【大紀元日本1月15日】タジキスタン議会は12日、同国東部パミール高原の約1000平方キロメートルを中国に割譲すると議決した。約130年間続いた領土紛争はこれで決着がついた形となったが、中国がもともと返還を求めていた領土は2万8500平方キロメートルで、その3.57%の「返還」について、中国国内では、今回の国境画定の交渉は「惨めな外交勝利」と、批判の声が続出している。
グーグルで「タジキスタン」「領土」などのキーワードを中国語で検索すると、中国のポータルサイトに掲載された関連記事のタイトルと「タジキスタンがわが国の領土1000平方キロメートルを返還」との記事要約が多く登場するが、ほとんどの記事はすでに削除され、ページは開けられなくなっている。

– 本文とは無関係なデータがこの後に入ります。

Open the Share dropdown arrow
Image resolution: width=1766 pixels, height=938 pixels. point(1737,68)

中国にとって喜ばしいはずの「領土返還」ニュースは、華々しく扱われたのもつかの間、当局により封鎖された。この姿勢の転換は、「返還」された1000平方キロが、当初求めていた2万8500平方キロのごく一部に過ぎず、問題となるほとんどの領土は失われた、という見方がネットユーザーの間で広がったためだとみられている。

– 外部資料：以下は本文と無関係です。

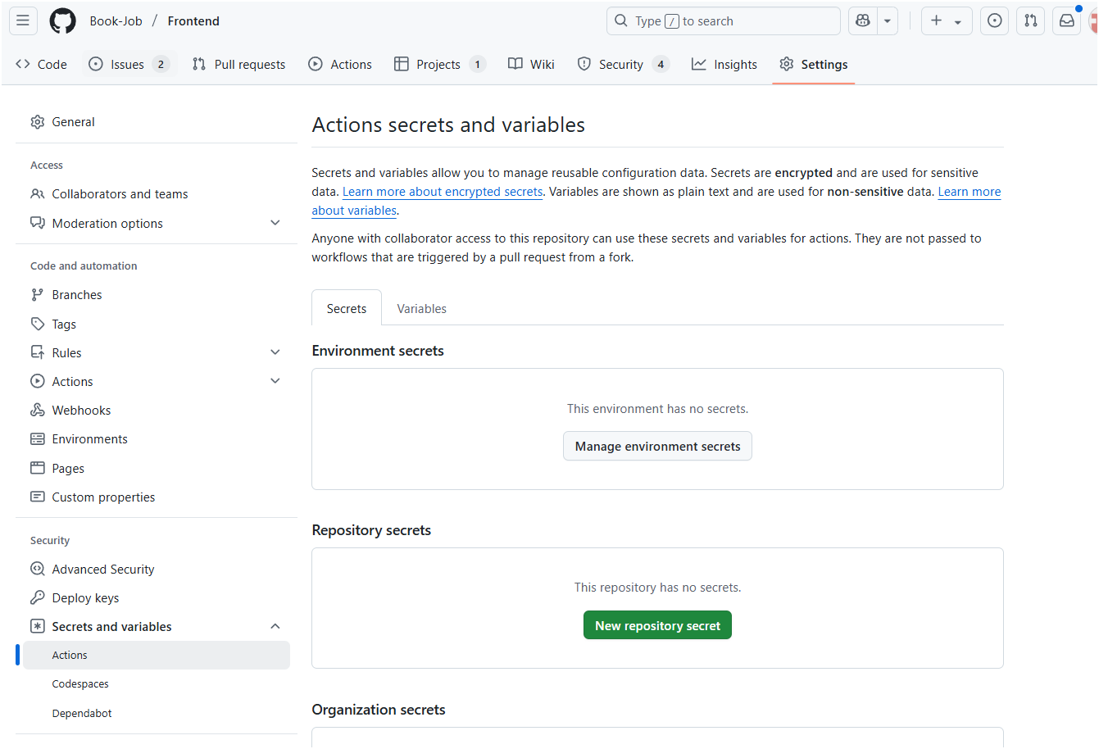Open the notifications inbox icon
This screenshot has width=1099, height=749.
(1066, 21)
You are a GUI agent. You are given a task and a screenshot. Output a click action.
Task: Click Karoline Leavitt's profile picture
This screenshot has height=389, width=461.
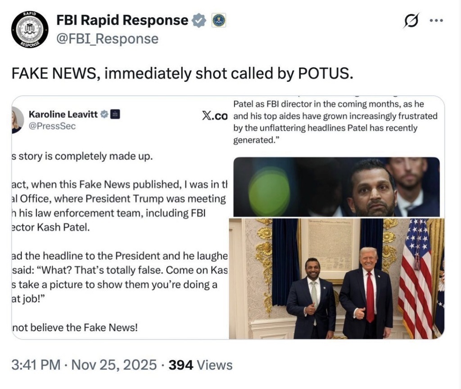17,120
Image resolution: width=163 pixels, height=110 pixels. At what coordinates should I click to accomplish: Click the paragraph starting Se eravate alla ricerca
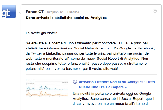pos(90,56)
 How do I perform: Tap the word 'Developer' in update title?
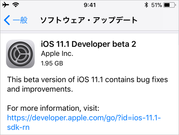tap(91, 44)
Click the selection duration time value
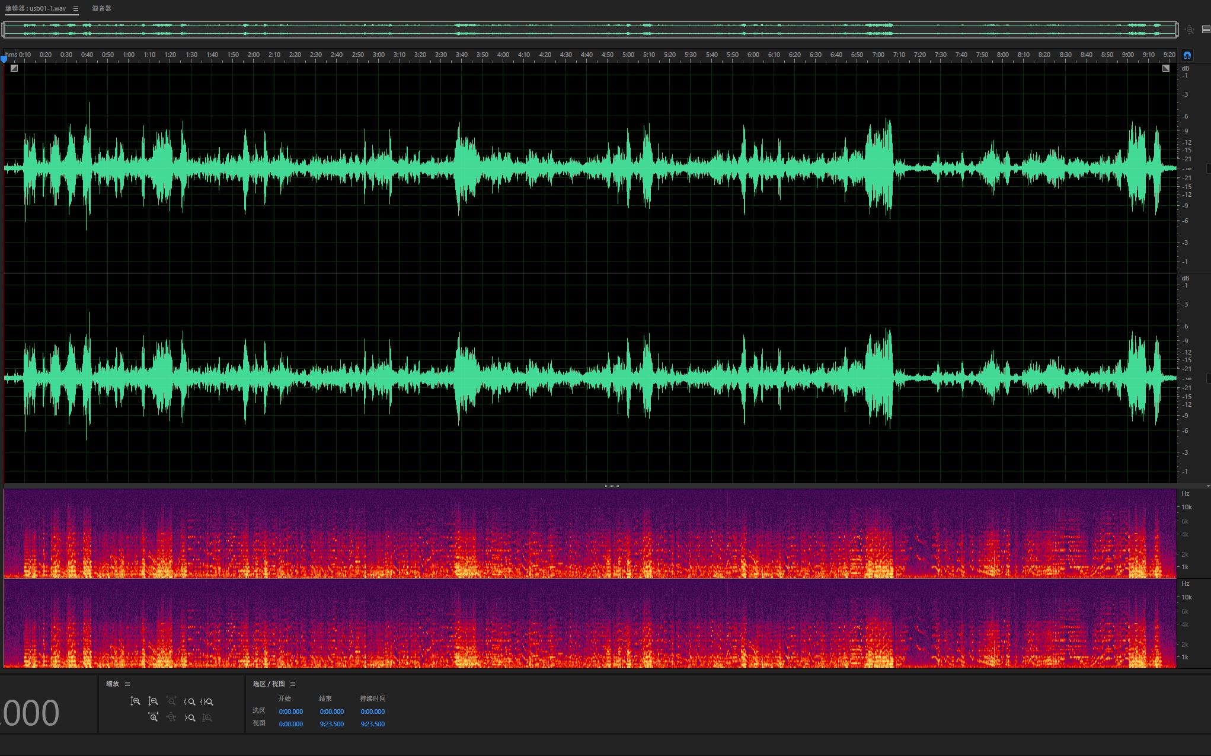This screenshot has width=1211, height=756. (372, 712)
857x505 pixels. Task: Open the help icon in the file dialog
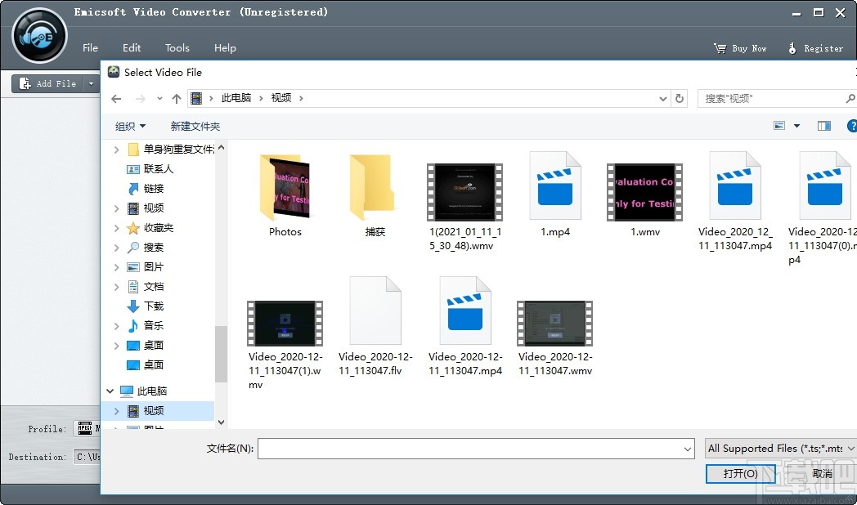[x=852, y=125]
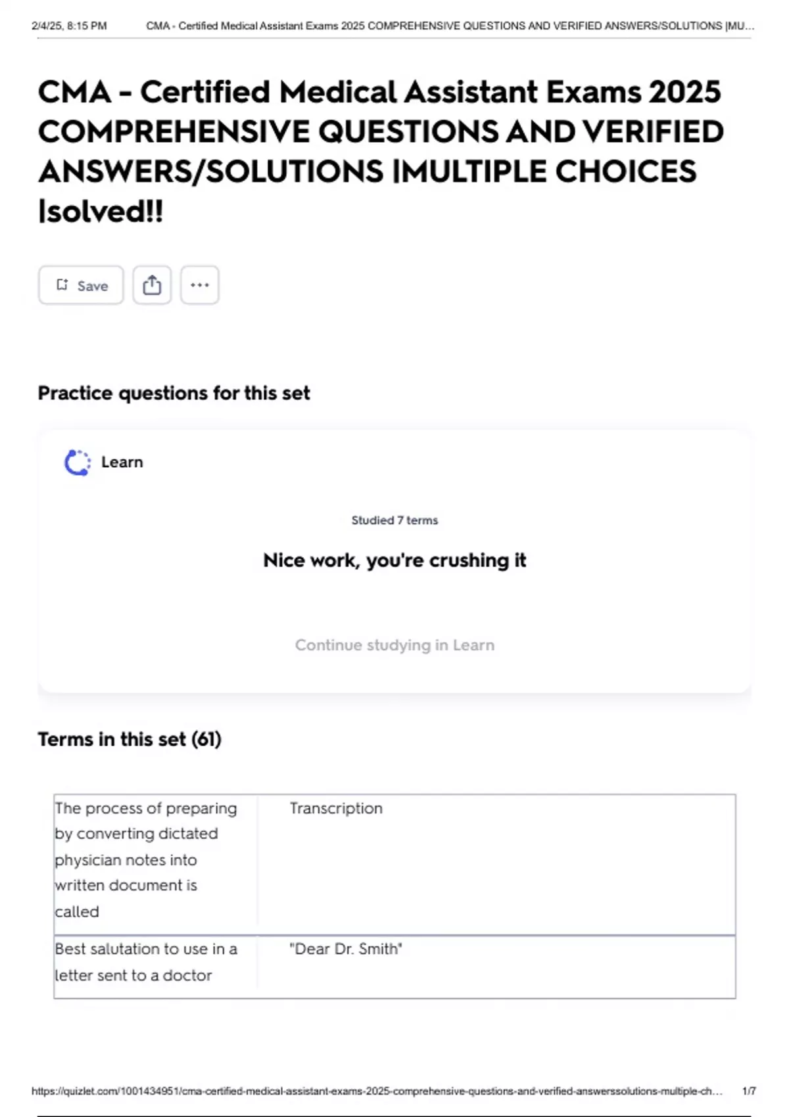
Task: Click the Terms in this set (61) heading
Action: [x=130, y=739]
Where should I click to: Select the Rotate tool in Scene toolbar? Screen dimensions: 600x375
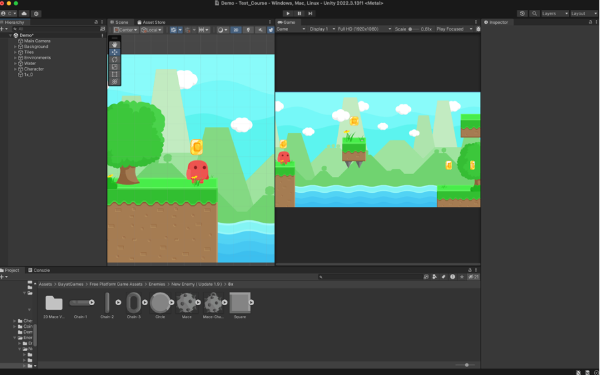click(115, 59)
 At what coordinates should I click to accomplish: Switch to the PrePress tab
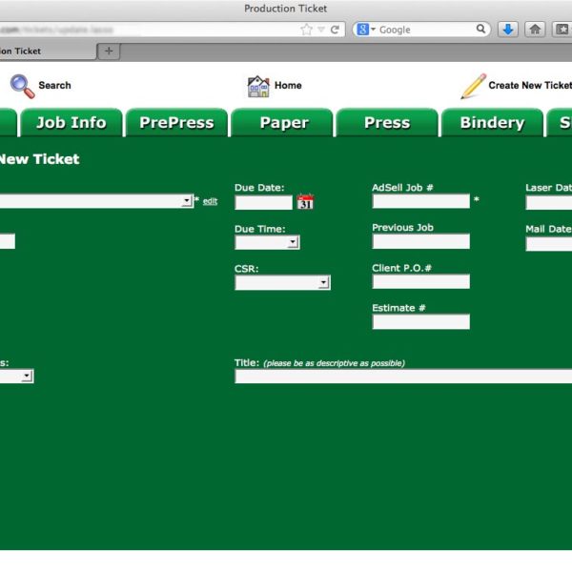(176, 123)
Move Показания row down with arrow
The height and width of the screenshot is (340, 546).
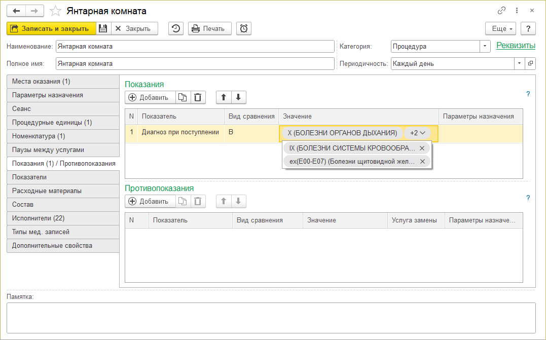(x=238, y=97)
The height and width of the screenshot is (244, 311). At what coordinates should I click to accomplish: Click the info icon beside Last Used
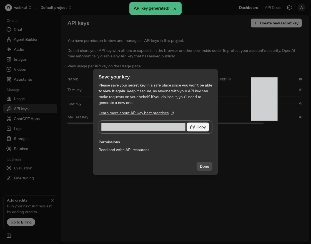[x=229, y=79]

「言い換えれば2万7500平方キロは放棄したということか」「当局はまた『外交の勝利』だと宣言し、『愛国主義』教育の好材料にする気か」「一袋のあめ玉をほしがっているのに一粒もらえたら、『どうだ、わが国の政府は頼りになるだろう』と言わんばかりの姿勢で国民からの擁護を求め、政府への求心力を高めようとする狙いが窺える」と冷ややかな批判が飛び交う。

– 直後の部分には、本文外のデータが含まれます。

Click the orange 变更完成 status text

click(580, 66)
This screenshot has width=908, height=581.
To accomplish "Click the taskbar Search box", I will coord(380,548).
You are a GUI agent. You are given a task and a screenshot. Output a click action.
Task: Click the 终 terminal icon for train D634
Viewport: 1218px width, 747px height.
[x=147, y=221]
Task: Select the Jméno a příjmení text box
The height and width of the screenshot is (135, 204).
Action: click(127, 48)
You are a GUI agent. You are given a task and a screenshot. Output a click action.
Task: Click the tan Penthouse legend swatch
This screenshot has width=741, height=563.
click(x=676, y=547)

タジキスタンでは野党が領土割譲に反発しているが、ハムラーファン・ザリフィ外相は、交渉により2万8500平方キロを1000平方キロに縮小できたのはタジキスタン側の「外交上の勝利」だと発言している。
一方、協定の可決に絡んでいるのは「中国マネー」との見方もあり、中国の中央アジア支配を警戒する声も上がっている。
問題となっている領土について、中国は19世紀後半に帝政ロシアの侵略を受けた際に分割されたと主張し、尖閣諸島(釣魚島)と同様に「中国固有の領土」との立場をとっていた。